The Pantheon in Rome was consecrated to all the martyrs, thought of as not merely replacing the old pagan gods, but as driving them out, the gods having been reduced to the status of demons in current Christian thought. In the same way, perhaps 1 November had been the day in northern Europe on which the gods/demons of winter had been propitiated, and was henceforth to be the day on which all the saints would be venerated, and their protection sought against the rigours of the northern European winter.
And what does All Saints day mean for us? I think it is the day on which we think of all the uncanonised saints there are, and especially those we have a personal devotion to. I am thinking here, for instance, of Cardinal Newman for many English Catholics.
Or again of Mother Margaret Mary Hallahan for the Dominican Sisters of the Stone Congregation which she founded. She had been housekeeper to Bishop Ullathorne, first bishop of Birmingham after the restoration of the hierarchy in England, and she founded her congregation at Stone, Staffordshire, with his support and blessing.
Is he too, the man whose life took him From Cabin-boy to Archbishop (his autobiography), and who reminded Cardinal Manning that he himself had
'ad a mitre on 'is 'ead while you were still a bloomin' 'eretic,
another uncanonised, and no doubt uncanonisable, saint? I would like to think so.
Then finally there are the people we have known, who in our own estimation have gone straight to heaven when they died, saints totally unknown and unsung in the Church at large.

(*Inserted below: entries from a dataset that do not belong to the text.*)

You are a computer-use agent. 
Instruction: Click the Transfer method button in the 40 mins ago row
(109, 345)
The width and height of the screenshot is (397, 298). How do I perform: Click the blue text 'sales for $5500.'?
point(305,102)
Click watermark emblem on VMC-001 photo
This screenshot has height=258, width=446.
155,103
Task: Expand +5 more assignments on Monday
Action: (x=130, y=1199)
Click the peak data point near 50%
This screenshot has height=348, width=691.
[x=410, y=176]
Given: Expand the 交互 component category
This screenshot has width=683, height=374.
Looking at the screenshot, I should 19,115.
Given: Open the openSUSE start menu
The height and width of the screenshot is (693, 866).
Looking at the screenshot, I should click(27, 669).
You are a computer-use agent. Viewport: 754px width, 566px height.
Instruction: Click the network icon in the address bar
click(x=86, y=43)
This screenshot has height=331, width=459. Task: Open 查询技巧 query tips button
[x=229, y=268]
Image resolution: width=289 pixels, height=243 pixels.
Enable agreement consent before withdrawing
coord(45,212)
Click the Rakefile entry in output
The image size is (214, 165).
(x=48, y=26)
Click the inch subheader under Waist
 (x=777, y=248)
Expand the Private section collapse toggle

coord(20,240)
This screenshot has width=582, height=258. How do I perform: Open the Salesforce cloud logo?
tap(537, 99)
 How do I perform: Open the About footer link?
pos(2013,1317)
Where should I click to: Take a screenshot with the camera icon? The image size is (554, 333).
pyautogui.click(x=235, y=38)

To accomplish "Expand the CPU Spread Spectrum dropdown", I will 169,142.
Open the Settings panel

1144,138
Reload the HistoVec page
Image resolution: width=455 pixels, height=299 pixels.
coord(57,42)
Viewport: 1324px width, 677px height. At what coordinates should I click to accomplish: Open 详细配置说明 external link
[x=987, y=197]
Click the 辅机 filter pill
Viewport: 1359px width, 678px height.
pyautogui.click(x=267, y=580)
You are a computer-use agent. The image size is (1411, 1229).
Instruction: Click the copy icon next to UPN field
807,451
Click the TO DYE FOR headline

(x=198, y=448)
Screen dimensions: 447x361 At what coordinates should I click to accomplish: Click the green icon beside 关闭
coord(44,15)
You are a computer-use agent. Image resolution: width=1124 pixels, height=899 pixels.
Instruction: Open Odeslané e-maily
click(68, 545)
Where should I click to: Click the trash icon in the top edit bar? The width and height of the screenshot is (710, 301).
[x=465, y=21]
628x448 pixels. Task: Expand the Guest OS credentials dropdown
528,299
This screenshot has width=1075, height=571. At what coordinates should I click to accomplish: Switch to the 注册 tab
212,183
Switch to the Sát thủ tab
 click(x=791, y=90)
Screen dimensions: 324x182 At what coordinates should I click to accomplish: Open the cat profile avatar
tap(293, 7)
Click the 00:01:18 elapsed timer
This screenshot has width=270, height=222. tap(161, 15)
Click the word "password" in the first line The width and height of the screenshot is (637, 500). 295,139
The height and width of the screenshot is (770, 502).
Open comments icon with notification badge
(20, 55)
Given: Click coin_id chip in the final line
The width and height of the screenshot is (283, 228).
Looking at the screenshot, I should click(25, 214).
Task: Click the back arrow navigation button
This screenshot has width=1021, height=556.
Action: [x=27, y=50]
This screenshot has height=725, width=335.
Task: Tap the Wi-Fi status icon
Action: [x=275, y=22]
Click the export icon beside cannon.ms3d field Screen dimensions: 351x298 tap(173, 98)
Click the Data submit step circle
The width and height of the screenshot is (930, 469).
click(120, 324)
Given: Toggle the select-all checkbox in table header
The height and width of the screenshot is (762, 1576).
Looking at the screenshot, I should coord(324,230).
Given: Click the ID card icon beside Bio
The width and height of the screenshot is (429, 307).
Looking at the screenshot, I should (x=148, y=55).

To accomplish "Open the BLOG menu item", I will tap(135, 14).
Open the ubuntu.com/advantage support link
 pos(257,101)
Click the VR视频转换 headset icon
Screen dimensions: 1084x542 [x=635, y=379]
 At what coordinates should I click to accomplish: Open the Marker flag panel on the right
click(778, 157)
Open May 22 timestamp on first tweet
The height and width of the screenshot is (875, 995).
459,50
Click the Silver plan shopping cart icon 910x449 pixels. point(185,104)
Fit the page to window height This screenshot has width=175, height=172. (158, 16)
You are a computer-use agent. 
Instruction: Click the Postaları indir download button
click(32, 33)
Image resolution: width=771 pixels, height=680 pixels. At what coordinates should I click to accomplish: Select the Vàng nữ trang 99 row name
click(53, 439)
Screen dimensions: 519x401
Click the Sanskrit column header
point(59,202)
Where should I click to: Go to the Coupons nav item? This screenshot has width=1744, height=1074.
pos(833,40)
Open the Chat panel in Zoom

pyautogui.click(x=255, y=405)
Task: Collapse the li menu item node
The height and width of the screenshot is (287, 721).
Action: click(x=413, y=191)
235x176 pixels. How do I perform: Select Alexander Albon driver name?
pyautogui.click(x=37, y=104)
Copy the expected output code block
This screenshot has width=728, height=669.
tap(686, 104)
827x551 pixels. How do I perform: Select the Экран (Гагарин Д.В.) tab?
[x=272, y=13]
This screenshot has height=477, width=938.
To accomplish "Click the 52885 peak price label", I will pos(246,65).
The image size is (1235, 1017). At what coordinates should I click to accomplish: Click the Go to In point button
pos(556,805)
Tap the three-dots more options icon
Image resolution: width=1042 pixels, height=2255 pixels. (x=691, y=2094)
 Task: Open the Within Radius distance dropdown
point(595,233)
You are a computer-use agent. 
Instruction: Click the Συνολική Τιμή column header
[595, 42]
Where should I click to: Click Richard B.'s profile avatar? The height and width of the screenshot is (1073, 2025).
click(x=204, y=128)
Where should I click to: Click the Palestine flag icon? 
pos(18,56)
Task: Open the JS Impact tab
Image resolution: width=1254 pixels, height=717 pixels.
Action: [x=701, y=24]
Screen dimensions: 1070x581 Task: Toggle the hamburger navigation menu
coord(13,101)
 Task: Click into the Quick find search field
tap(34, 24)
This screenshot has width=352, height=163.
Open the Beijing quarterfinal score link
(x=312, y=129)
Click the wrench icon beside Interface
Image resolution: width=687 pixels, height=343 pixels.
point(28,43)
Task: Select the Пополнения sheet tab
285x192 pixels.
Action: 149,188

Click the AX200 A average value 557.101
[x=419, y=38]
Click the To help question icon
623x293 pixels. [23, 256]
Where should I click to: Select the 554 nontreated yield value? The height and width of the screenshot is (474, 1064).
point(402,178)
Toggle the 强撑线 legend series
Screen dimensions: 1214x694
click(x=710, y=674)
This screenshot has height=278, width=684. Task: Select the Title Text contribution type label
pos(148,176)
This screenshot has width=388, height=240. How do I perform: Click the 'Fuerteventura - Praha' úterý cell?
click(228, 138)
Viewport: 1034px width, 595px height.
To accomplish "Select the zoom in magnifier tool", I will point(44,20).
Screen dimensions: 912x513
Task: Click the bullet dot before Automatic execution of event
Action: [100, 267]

I think here of my assistant novice master back in 1948-9, Alphonsus Okell O.P. - 'Alf' of course to all his brethren and to us novices - who had been badly gassed in World War I, and whose contributions to the divine office in choir (all in Latin of course) were not infrequently the source of innocent and not easily controllable merriment both to the novices and the older brethren. He was a man of the sweetest imaginable nature.
At an even more personal level, I think of my aunt Jean, nominally a member of the Church of Scotland, and most certainly not a Catholic, again a most sweet-natured person, always cheerful, ready at the drop of a hat to do everybody else's work for them. So, all the saints whose intercession is certainly worth pleading for.